WHAT THIS TASK INVOLVES —
Only the lines from the one containing "This screenshot has height=440, width=720." through the end of the entries should be returned, exactly as they are, with the pictures omitted.

Dataset entries
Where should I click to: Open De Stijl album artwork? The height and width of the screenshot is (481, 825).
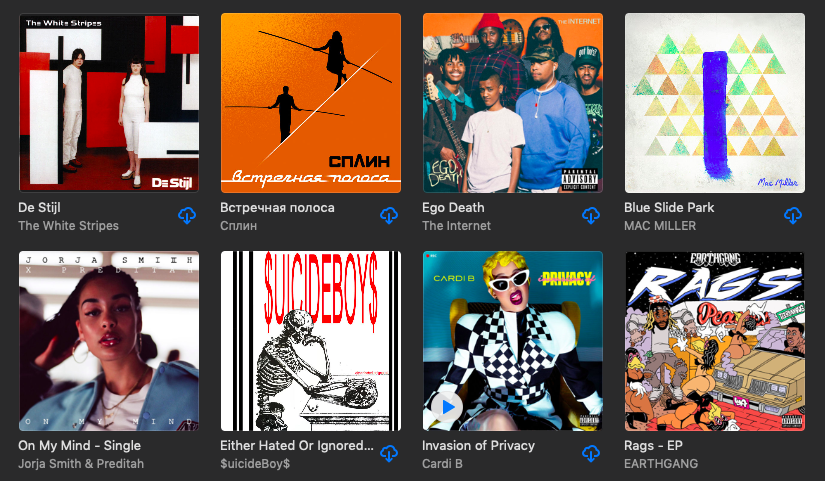109,103
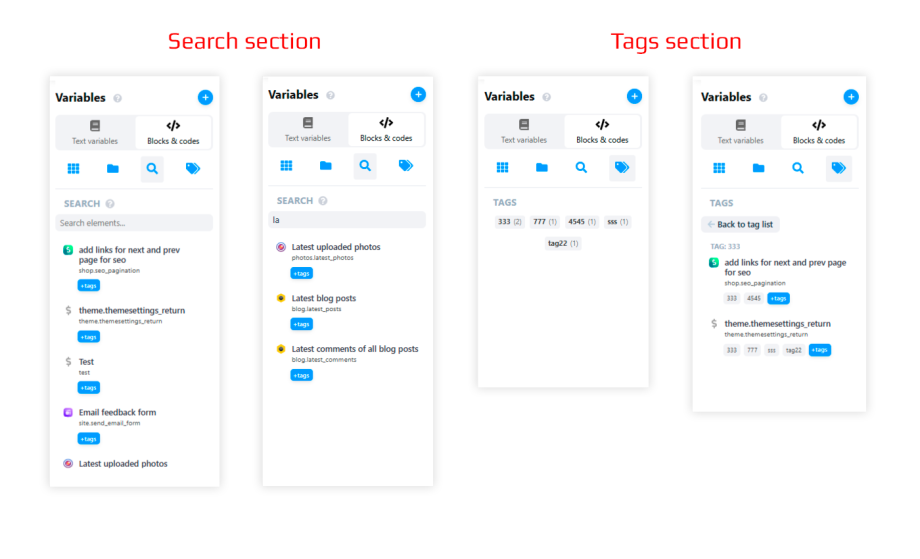Click the folder icon in the panel with the "la" search
The width and height of the screenshot is (920, 559).
coord(326,166)
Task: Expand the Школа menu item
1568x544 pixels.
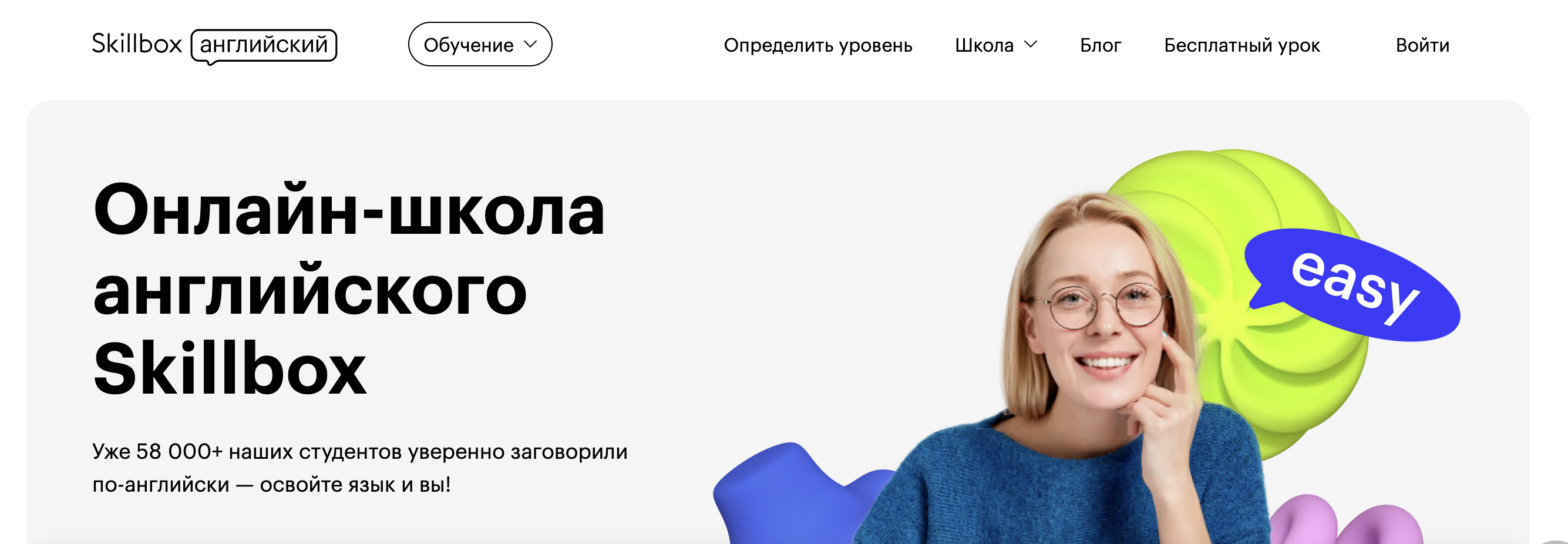Action: tap(996, 45)
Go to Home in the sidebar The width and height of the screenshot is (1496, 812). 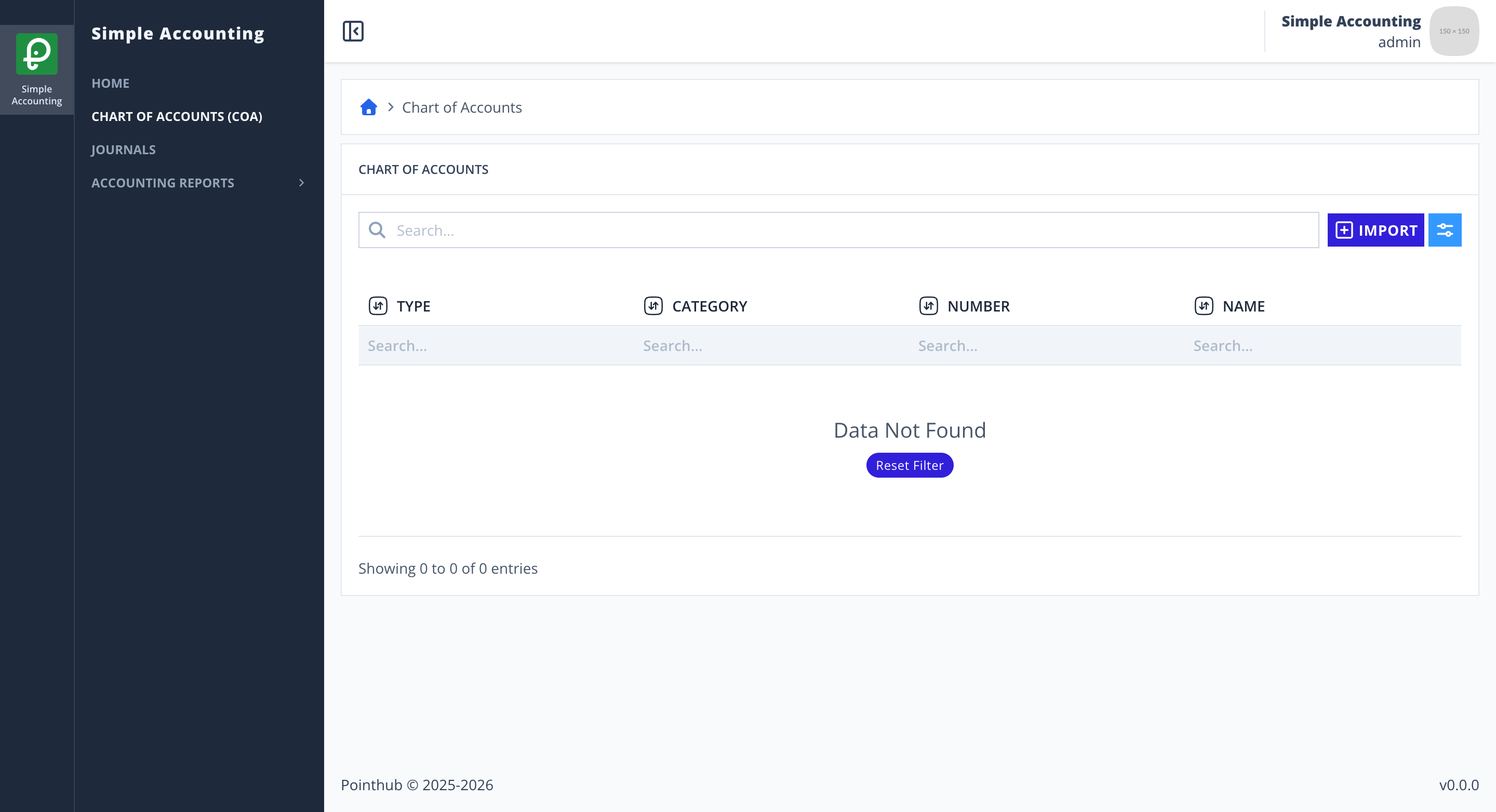110,83
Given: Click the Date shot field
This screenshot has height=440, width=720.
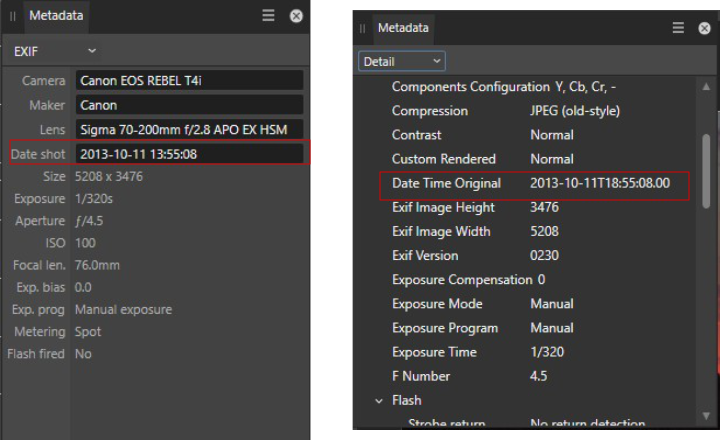Looking at the screenshot, I should (x=189, y=154).
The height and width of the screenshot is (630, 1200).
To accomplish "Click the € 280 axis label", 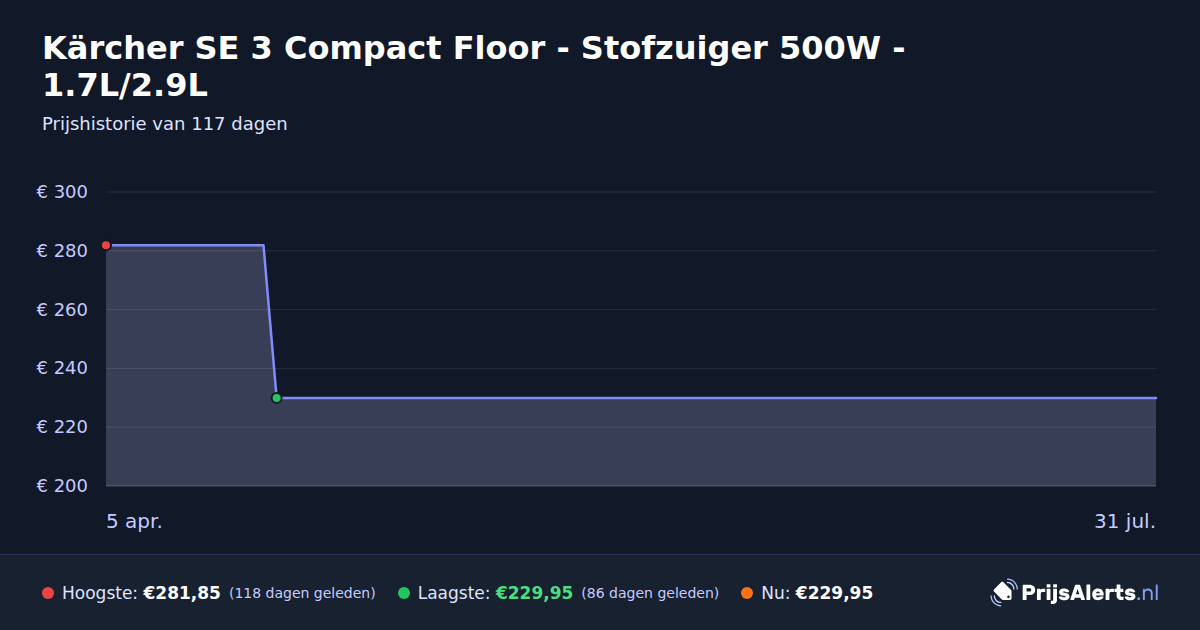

FINAL ANSWER —
This screenshot has height=440, width=720.
Looking at the screenshot, I should (x=189, y=154).
The height and width of the screenshot is (630, 1200).
To accomplish "Click the € 280 axis label", 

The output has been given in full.